Será que agora vai?

Elmar Nascimento

Diz-se que o brasileiro é um eterno otimista. Tomara que sim, pois trata-se de característica notável, que nos possibilita levantar mais rapidamente das quedas. Nos últimos anos, entretanto, principalmente por conta dos percalços na economia, essa marca de nosso povo tem sido posta à prova. Desde 2014 passamos por uma profunda recessão, seguida de uma estagnação persistente e desalentadora.

Mais recentemente, contudo, alguns números têm surpreendido positivamente. Diria que podemos estar diante de uma recuperação econômica que faça jus ao termo. Obviamente, sempre se corre o risco de contaminar as análises pela torcida ou desejo, mas creio que alguns dados bastante objetivos permitem uma renovação de ânimo.

As vendas do comércio varejista em julho, divulgadas pelo IBGE em setembro, vieram bem acima do que esperavam os analistas. Foi o melhor resultado para o mês em 6 anos. Surpreenderam também os dados do setor de serviços, com alta de 0,80% entre junho e julho, muito além da expectativa média de 0,15% apurada por um conhecido serviço de notícias econômico-financeiras. Registre-se que aqui estamos falando de um setor que responde por ¾ do PIB nacional.

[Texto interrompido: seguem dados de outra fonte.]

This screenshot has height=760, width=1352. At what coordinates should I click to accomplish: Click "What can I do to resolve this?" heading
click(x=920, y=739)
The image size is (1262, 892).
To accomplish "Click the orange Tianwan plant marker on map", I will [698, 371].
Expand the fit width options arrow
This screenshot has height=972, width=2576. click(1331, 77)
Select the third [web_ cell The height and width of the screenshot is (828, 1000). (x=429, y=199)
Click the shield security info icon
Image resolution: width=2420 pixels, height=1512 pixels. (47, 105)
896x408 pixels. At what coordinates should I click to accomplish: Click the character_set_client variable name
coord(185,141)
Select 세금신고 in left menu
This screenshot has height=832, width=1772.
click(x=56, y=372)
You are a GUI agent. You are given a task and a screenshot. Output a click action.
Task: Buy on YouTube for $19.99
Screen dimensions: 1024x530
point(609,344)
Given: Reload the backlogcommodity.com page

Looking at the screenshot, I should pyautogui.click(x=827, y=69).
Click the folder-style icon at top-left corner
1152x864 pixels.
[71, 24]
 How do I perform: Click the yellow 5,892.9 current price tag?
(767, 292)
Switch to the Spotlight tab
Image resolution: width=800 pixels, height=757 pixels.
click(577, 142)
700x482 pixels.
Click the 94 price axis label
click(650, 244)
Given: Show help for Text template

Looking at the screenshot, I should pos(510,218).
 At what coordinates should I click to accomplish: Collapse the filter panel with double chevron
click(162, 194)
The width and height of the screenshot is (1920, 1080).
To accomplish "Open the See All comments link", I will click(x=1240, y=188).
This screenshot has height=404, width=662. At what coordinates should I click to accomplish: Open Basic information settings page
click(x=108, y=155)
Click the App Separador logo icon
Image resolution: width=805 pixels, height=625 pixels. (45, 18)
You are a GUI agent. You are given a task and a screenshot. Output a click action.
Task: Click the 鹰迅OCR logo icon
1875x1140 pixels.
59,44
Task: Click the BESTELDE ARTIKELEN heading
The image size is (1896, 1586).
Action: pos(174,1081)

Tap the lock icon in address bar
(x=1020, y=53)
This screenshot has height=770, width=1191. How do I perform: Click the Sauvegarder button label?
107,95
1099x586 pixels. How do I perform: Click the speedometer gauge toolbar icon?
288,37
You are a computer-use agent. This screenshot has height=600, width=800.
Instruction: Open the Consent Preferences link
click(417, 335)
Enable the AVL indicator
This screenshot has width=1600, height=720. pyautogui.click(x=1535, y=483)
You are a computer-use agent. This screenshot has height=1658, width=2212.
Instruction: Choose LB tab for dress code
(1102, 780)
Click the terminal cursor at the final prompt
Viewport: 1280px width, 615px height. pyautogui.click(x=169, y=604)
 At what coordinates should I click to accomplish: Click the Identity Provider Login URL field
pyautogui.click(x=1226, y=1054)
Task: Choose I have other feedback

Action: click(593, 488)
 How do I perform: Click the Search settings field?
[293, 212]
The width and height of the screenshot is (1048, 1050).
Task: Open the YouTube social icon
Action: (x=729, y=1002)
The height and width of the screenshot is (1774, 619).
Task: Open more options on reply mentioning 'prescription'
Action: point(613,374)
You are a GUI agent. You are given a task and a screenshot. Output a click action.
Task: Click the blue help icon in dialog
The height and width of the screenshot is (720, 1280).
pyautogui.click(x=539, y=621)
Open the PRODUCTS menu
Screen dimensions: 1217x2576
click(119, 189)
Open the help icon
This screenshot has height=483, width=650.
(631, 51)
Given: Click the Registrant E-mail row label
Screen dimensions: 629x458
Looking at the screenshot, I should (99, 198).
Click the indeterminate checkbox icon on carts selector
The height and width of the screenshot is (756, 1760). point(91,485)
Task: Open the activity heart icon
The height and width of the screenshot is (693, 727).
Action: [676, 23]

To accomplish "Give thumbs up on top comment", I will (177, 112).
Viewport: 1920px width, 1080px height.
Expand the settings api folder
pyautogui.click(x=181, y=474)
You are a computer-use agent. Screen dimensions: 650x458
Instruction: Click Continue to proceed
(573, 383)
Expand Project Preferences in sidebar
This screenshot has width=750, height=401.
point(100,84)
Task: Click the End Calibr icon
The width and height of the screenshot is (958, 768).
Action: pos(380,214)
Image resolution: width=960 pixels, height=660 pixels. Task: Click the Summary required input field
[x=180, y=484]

Mas um outro dado, também divulgado em setembro, merece ser tratado mais detidamente. Refiro-me aos números do emprego medidos pelo Cadastro Geral de Empregados e Desempregados – Caged. Trata-se do emprego formal, com carteira assinada, que veio, em agosto, 50% acima das estimativas feitas pelos especialistas do mercado de trabalho. Foram criados mais de 121 mil empregos com carteira assinada, contra uma expectativa média em torno de 80 mil vagas, no melhor agosto desde 2013. Já são mais de 1 milhão de vagas criadas no biênio 2018-19, algo que não chega a ser motivo de euforia, principalmente quando se tem em conta que no período 2014-16 foram fechados quase 3 milhões de postos de trabalho, mas já traz algum alento e esperança para os milhões de brasileiros que ainda enfrentam o flagelo do desemprego.

Outro aspecto animador vem da condução da política monetária pelo Banco Central. Recentemente, nossa taxa básica, a Selic, foi reduzida a 5,5% ao ano, renovando um recorde para a taxa nominal que agora vem acompanhado de outro para a taxa real, já descontada a expectativa de inflação, situando-a abaixo de 1,5% ao ano. E tudo indica que terminaremos 2019 com taxa básica de 5% ou menos, num cenário que claramente servirá de estímulo à atividade econômica. É verdade que ainda não observamos essa queda do juro básico chegar ao tomador final, mas medidas têm sido tomadas, notadamente no tocante ao aumento da competição no sistema financeiro, sinalizando para dias melhores no mercado de crédito.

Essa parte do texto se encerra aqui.